Dubai Real Estate Market: Booming Growth and Emerging Risks

  • Dubai’s residential real estate market has been among the strongest globally since December 2020.

  • Residential property prices hit a record high in February 2024.

  • The market's current cycle is the third in Dubai’s 21-year history, driven by government reforms.

  • The introduction of 10-year residency visas and 100% foreign ownership laws have boosted market stability.

  • The real estate recovery began in January 2021 due to Dubai's effective COVID-19 response.

  • Significant inflows of high-net-worth individuals (HNWIs) have driven the market.

  • Immigrants from Russia, Ukraine, and China have notably contributed to demand.

  • The current cycle is in its second phase, marked by rapid price increases and high transaction volumes.

  • Off-plan property sales have outpaced delivered properties, averaging 35% of transaction values since 4Q22.

  • Speculative investment in off-plan properties is a key concern for market stability.

  • Historically, off-plan sales accounted for 20-40% of total transactions.

  • Revised regulations require higher down payments, reducing short-term speculative flips.

  • Risks include stress in off-plan payment plans and excessive real estate price momentum.

  • A moderate correction of 10-15% is expected, with more substantial risks from a global recession or oil price crash.

  • Potential positive triggers include geopolitical uncertainty and the launch of gaming facilities in Dubai.

Dubai’s residential real estate market has demonstrated remarkable resilience and growth, emerging as one of the strongest performers globally since December 2020. The continuous rise in property prices, which reached a new record high in February 2024, has rekindled memories of past booms and subsequent corrections. Fahd Iqbal from UBS AG Dubai Branch delves into the key drivers behind this real estate rally and examines potential risks that could affect future market performance.

A Brief History of Dubai’s Real Estate Cycles

Dubai's current real estate cycle is the third in its 21-year history, characterized by successive improvements in market depth and breadth due to proactive government reforms. Notable changes include the introduction of 10-year residency visas, also known as “golden visas,” and legal amendments allowing 100% foreign ownership of onshore businesses. These reforms have encouraged companies to establish regional headquarters in the UAE and motivated expatriates to lay down long-term roots in the country.

Key Drivers of the Current Cycle

The ongoing rally began in January 2021, driven by Dubai's effective handling of the COVID-19 crisis. This positioned the city as one of the first to reopen its doors to international travellers. Coupled with Dubai’s favourable climate, tax-free status, and high levels of safety, many high-net-worth individuals (HNWIs) were attracted to relocate to Dubai, initially to work remotely and eventually to reside. The UAE recorded the highest net inflow of millionaires globally in 2022 and the second highest in 2023, underscoring Dubai's appeal.

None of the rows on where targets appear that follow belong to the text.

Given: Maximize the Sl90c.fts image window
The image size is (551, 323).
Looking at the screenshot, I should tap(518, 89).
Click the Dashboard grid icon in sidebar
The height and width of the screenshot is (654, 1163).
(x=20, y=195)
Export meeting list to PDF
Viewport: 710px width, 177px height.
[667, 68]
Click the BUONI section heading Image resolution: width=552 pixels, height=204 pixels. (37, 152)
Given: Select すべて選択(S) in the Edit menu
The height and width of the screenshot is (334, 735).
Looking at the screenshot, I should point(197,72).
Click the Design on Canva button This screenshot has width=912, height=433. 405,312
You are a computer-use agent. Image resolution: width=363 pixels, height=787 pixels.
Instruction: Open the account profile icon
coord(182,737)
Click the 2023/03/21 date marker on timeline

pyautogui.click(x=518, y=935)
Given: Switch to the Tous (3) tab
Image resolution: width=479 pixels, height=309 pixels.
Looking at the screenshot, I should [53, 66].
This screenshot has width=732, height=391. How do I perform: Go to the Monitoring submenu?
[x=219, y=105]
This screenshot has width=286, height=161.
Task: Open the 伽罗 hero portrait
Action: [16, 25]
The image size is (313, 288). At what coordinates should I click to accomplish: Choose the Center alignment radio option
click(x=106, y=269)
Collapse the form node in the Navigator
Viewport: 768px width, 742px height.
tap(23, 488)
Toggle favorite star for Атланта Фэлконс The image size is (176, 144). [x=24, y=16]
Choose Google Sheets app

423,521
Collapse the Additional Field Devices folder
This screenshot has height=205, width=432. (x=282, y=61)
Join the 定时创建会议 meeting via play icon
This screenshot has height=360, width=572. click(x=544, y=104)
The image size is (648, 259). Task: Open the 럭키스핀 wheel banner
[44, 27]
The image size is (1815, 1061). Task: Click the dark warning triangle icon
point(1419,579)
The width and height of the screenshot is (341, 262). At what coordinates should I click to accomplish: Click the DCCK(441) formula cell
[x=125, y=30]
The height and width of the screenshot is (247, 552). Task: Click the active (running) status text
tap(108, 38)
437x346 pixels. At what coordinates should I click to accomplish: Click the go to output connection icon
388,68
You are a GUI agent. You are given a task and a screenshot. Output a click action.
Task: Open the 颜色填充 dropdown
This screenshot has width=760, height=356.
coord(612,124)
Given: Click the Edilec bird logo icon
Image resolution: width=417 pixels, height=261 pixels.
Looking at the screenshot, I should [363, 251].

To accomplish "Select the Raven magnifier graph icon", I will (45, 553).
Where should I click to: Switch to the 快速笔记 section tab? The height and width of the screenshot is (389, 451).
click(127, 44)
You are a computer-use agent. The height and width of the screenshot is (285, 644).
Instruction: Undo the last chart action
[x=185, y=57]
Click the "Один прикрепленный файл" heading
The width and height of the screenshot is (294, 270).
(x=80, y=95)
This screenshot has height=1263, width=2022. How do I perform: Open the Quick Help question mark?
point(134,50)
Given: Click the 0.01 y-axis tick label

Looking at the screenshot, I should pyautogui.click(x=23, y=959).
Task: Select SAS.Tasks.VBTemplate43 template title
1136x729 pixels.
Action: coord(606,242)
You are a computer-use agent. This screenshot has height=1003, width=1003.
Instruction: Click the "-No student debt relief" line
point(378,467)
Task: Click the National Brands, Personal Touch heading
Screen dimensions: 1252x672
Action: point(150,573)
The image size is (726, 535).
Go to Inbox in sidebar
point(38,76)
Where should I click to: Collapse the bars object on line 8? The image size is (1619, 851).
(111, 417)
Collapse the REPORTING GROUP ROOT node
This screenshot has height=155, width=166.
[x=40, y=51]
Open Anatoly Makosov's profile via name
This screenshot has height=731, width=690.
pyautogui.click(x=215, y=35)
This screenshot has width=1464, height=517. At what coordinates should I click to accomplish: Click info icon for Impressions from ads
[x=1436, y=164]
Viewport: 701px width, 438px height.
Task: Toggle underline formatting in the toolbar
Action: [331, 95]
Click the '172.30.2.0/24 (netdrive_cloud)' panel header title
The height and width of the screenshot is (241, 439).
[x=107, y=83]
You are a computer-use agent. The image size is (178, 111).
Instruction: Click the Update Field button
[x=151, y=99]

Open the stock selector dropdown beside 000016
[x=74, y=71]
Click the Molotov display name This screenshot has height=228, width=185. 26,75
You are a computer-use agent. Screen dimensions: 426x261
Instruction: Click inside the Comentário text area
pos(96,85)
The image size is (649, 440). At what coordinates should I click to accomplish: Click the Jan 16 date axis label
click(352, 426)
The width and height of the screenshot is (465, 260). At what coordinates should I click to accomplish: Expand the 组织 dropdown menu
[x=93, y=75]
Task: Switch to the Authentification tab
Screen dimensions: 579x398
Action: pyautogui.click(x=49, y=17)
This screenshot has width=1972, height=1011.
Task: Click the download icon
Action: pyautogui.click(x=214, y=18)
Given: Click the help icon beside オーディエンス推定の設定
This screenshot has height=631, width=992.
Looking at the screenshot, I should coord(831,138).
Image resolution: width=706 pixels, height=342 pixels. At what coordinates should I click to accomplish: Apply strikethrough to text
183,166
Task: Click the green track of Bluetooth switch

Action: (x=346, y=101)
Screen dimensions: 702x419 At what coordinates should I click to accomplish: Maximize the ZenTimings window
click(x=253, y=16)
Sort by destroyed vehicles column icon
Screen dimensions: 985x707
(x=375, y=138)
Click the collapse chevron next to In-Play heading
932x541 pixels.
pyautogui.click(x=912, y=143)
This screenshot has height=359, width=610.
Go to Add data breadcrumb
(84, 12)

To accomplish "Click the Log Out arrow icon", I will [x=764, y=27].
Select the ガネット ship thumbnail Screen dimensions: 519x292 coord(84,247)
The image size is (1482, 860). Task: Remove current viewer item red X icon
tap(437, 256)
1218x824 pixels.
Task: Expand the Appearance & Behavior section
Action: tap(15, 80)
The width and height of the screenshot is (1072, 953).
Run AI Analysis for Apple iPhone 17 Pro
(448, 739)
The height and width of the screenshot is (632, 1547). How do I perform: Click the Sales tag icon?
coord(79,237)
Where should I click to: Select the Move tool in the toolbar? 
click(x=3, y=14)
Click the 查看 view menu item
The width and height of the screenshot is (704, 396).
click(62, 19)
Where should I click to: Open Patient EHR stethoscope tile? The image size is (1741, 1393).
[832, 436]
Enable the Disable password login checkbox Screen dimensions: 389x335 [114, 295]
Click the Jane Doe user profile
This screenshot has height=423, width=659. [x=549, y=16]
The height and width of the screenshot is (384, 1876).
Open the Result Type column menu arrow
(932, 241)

Additionally, Dubai’s multi-lateral approach to diplomacy has attracted significant inflows of citizens from Russia, Ukraine, and China. The influx of immigrants from Russia and Ukraine was particularly notable due to the geopolitical tensions in their home countries.

Current Market Dynamics

Dubai's real estate market recovery has been a “trickle-down” phenomenon, beginning with the most expensive properties and gradually spreading to mid-tier and lower-income properties. This trend is evident from the sharp increase in school enrollment figures, reflecting the large number of families moving to the city.

The market is in its second phase, marked by rapid price increases and high transaction volumes. This phase has seen a dramatic rise in speculative investment, with off-plan property launches often selling out within hours. The premium commanded by off-plan properties is significant, reflecting high demand and limited supply.

Potential Risks and Future Outlook

Despite the robust market performance, rising risks could impact property prices over the next 6-12 months. Key concerns include payment stress related to off-plan developments and excessive momentum in overall real estate prices. Historically, off-plan sales have accounted for 20-40% of total transactions, but in the current cycle, they have outpaced delivered properties by an average of 35% in transaction values since 4Q22.

UBS’s base case scenario predicts a modest correction of 10-15%, similar to the 2014 cycle. However, a more substantial correction could occur in the event of a global recession or an oil price crash. Conversely, geopolitical uncertainty or the potential launch of gaming facilities in Dubai could trigger renewed real estate price increases.

Conclusion

While Dubai’s real estate market has shown remarkable strength and resilience, it is essential to remain vigilant of potential risks. The city’s continued attractiveness to high-net-worth individuals and strategic government reforms provide a strong foundation for long-term growth. However, investors and stakeholders must be mindful of the factors that could trigger market corrections and adjust their strategies accordingly.